He is winner of the David Astor Journalism Award 2012 and is on a fellowship programme with 'The Independent' in London.

Here he writes about his arrival in the UK from Nairobi and the different approach both nations have towards policing.

When I arrived at the Heathrow Airport in London, UK, for my fellowship with The Independent newspaper, I anticipated massive security checks.

I figured out that since in Nairobi I have to contend with an average of ten checks per day, then it was only reasonable to expect being frisked at every corner of London streets. Shock on me. This is my second week and I haven't encountered anything similar to Nairobi's checks.

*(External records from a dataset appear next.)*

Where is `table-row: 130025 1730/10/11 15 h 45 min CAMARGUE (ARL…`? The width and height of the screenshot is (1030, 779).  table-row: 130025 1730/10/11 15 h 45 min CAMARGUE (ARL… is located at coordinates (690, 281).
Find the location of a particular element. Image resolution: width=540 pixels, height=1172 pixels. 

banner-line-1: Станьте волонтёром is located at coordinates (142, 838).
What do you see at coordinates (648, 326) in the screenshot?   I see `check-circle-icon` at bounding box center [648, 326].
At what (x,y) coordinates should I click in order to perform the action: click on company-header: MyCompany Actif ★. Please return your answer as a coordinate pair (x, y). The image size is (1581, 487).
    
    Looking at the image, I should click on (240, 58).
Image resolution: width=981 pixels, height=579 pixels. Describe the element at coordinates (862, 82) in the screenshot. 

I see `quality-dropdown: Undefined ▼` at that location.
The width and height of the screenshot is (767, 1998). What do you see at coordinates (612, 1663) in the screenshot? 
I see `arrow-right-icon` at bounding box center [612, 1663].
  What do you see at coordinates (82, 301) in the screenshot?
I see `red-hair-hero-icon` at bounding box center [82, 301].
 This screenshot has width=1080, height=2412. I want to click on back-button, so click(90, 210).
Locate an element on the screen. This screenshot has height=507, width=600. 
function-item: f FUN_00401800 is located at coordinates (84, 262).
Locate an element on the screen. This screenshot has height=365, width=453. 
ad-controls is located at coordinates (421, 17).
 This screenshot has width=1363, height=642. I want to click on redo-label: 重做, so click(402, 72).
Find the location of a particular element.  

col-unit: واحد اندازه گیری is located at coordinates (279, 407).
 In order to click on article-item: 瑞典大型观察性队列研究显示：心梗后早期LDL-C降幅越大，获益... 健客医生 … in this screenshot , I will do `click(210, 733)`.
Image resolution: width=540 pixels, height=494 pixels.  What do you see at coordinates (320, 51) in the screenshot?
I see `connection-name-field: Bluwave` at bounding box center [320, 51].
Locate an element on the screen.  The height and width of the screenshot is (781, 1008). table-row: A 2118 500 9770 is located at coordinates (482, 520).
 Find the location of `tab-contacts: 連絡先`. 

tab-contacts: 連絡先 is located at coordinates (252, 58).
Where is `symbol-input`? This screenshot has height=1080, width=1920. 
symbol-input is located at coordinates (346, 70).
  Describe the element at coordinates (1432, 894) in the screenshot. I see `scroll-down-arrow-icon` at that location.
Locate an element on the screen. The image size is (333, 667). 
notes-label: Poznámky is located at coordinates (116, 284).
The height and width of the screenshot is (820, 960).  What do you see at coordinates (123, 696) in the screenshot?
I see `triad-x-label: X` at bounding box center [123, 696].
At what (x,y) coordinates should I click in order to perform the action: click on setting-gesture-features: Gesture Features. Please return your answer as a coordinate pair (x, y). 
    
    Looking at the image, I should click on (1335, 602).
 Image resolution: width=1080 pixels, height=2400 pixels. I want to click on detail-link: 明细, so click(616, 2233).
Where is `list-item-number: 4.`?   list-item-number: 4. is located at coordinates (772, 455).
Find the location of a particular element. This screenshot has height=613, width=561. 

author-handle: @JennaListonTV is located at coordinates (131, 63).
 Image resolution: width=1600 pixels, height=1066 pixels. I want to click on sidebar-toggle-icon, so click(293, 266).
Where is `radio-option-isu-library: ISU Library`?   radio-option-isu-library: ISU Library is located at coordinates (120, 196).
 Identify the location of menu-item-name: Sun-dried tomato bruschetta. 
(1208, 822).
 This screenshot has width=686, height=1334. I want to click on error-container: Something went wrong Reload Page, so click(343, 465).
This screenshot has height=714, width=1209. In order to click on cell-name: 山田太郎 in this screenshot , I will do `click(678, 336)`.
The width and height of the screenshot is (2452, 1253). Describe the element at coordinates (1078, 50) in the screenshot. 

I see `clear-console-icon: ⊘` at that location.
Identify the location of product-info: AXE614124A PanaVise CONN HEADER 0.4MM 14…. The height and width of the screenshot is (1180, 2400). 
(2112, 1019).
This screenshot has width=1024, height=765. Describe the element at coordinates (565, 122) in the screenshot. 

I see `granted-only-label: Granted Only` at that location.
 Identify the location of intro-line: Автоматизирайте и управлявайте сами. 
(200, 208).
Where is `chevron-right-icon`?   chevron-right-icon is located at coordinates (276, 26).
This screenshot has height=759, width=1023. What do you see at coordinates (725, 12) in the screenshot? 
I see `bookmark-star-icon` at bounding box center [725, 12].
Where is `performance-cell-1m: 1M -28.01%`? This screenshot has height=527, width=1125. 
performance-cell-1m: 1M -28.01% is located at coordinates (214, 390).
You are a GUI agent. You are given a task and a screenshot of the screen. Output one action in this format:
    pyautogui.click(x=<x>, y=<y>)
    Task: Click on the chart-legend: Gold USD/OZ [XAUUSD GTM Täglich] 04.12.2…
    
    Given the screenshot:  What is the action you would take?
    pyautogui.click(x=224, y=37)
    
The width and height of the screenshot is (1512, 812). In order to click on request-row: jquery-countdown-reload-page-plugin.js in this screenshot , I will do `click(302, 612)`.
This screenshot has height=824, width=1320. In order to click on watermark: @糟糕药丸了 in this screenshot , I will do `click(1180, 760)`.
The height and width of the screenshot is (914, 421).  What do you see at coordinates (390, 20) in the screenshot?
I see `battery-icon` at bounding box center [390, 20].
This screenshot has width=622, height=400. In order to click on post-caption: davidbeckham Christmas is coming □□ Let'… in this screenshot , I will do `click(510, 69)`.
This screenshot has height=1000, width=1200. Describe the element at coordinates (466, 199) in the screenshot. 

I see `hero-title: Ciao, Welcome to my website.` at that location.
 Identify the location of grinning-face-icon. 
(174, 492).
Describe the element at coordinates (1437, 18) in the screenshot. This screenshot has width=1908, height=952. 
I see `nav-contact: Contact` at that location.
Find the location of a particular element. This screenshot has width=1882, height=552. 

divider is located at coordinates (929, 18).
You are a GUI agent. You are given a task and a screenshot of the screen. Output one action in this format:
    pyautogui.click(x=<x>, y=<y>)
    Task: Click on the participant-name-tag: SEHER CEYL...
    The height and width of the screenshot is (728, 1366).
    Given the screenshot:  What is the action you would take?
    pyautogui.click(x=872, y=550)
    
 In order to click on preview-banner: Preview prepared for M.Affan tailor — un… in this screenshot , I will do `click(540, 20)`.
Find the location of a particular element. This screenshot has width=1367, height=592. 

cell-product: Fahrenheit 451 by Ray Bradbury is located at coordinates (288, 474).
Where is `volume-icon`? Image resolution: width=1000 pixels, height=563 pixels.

That is not to say, though, that London is unprotected. For starters, this city has one of the best security systems in the world. The UK had nearly two million CCTV cameras as of last year, and their metal detectors can tell what's in your bag.

But a keen look at the metropolitan police reveals that most (I was told 95 per cent) are unarmed, which is a total contrast to our regular policemen who always have a gun.

They are often seen with their hands tucked in their jackets or disguisedly 'playing' with what I was told is a drug sniffer dog where there are crowds. And when need arises, they will use the power of persuasion as opposed to coercion. It is therefore common to see policemen on Saturday at midnight persuading revellers to enjoy responsibly.

Motorists caught flouting traffic rules are also not ordered to immediately “hand over your driving licences and step out of the car”.

Rather, a police van will brake nearby and the offending driver gently asked to drive off.

My prodding revealed that the police here generally know that aggression is not the only option available in handling lawbreakers, a virtue deficient among most Kenyan police.

But this does not mean that if you shipped the London metropolitan police to Nairobi they would achieve similar results with such ease.

To avoid a backlash, I will not say that most Nairobians become unruly and uncouth when they get tipsy.

And since I'm not a criminologist, I will also not attempt to analyse how the thugs roaming the streets of Nairobi would react if our policemen stopped carrying guns.

What I can confirm, though, is that the ongoing police reforms in Kenya are an effort in futility if they will not be complemented by a change in the behaviour of ordinary Kenyans.

Without a prefect, people in London honestly pay for their train tickets, stand on the right side of the escalator to allow walkers to use the left side and the word 'sorry' is the norm, rather than the exception, even where it's clear the apologiser is not at fault. In Nairobi, I can't recall the number of times people have muddied my shoes and rudely walked away after checking as if to confirm their actions.

As I was writing this article, I recalled that we had a new Constitution containing our ideals and beliefs that should have helped us reform. But like most of my compatriots, I could recall none. This shows our obsession with sexy laws rather than making people understand what is contained therein.

Sincerely, I am yet to grasp how - besides the cosmetic value - replacing Police Commissioner Mathew Iteere with a civilian, bearing a new title of Inspector General -in charge of a police service as opposed to a police force- will banish police bribery and reduce crime.

We must therefore strive to transform our value system, otherwise we will end up with fancy titles and brilliant pieces of legislation but no tangible changes.